A German study reveals that listening to birdsong can lower your anxiety level and reduce your symptoms of depression. What’s more, the effects of this natural sound are likely to last for a long time.
Researchers at the Max Planck Institute for Human Development in Germany studied the effects of birdsong on your mental health. They gathered 295 participants and ran an online experiment. The results were published in Scientific Reports.
Birdsong relieves depression
Birdsong has been shown to relieve depression and anxiety. It may be because the sounds elicit a relaxing sensation. Or it could be because they signal a safe, threatening-free environment.
Researchers in Germany are studying the effects of natural bird sounds.
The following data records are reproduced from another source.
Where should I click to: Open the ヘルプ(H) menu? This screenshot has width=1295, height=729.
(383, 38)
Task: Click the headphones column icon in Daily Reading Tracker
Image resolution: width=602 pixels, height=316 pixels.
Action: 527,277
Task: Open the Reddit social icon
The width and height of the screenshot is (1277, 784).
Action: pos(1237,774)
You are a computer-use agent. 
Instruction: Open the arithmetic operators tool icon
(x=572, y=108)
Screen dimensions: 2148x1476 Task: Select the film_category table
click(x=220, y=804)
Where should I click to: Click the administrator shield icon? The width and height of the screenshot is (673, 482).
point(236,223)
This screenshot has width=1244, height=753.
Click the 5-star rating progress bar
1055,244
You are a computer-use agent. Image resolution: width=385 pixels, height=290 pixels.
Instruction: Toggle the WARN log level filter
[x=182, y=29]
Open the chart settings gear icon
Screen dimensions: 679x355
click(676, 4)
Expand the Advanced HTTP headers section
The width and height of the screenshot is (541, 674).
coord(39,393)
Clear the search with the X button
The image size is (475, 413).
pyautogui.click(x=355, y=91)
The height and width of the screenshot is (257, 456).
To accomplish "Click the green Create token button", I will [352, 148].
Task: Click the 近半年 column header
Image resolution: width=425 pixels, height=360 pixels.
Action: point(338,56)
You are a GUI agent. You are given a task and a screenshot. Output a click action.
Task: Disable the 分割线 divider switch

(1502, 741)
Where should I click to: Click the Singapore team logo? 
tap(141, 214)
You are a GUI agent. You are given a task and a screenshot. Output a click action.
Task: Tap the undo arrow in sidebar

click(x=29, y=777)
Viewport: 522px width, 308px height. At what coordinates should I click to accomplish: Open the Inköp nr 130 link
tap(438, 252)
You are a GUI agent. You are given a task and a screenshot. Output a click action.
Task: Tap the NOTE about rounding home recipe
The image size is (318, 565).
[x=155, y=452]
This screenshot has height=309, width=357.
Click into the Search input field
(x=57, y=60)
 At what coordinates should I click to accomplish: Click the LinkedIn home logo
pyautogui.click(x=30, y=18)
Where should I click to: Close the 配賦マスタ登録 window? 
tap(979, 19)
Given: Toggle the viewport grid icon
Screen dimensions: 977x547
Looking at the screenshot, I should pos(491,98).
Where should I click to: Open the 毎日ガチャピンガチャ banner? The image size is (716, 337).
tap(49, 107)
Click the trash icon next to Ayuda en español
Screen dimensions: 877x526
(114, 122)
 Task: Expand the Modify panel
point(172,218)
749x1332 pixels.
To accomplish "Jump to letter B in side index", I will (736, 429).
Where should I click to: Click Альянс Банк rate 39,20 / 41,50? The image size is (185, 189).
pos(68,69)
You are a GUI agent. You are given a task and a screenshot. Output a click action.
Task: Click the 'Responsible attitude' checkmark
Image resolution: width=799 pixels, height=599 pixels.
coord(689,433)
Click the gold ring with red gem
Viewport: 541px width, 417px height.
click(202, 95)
They find that the benefits of birdsong include reduced levels of anxiety and paranoia. But the study has yet to establish a direct link between birdsong and depressive states.
To test this theory, researchers exposed 295 participants to four different soundscapes. These included high-traffic noise, low-traffic noise, and bird sounds. All were recorded for six minutes. After exposure to the birdsongs, participants took a number of surveys to measure mood and other mental health symptoms. Then, they completed a cognitive test to gauge their cognition.
Birdsong reduces oxidative stress
Songbirds reduce anxiety and paranoia and may represent a biologically valuable safe space. These benefits are also seen in people with mental illnesses, such as anxiety. The benefits of birdsong are likely to be related to the reduction of oxidative stress and the increase in antioxidant defense.
Singing is an activity that requires a high metabolic rate. It can also raise the levels of ROS. This activity is costly in terms of oxidative stress. However, it may be important to differentiate the costs incurred from song activity from limitations imposed by oxidative stress.
In order to determine the underlying cause of oxidative stress, it is important to perform experimental manipulations of song rate. Although a handful of studies have investigated the effects of birdsong on oxidative status, more research is needed.
Longitudinal associations between seeing or hearing birds and mental wellbeing
A recent study at King’s College London found that sighting or hearing birds boosts our mental well-being. The effect is pronounced, at least in the short term. In fact, researchers found that the average score on a mental wellbeing test increased by more than half a point. They also discovered that the effect was non-existent in the absence of actual bird sightings.
Other studies have explored the same topic. However, the links between birds and mental health are still tenuous. As such, the findings from the King’s study are of particular interest.
The main takeaway is that while some benefits last for hours, days or even weeks, many of the aforementioned effects may be short-lived. Nonetheless, the positive effect of bird encounters remains intact.
Methodological limitations of studies
The mental health benefits of birdlife have been poorly understood in previous studies. However, there is now a better understanding of the role that birds and green spaces play in improving people’s mental health. This knowledge can be applied to improve mental healthcare policies. It also has implications for environmental protection and wildlife conservation.
The main objective of the study was to explore the link between birdlife and mental wellbeing. To achieve this, the research sample was asked to use a smartphone application – the Urban Mind – to perform ecological momentary assessment (EMA). Using this method, researchers collected 26,856 ecological momentary assessments (EMAs) over a 42-month period.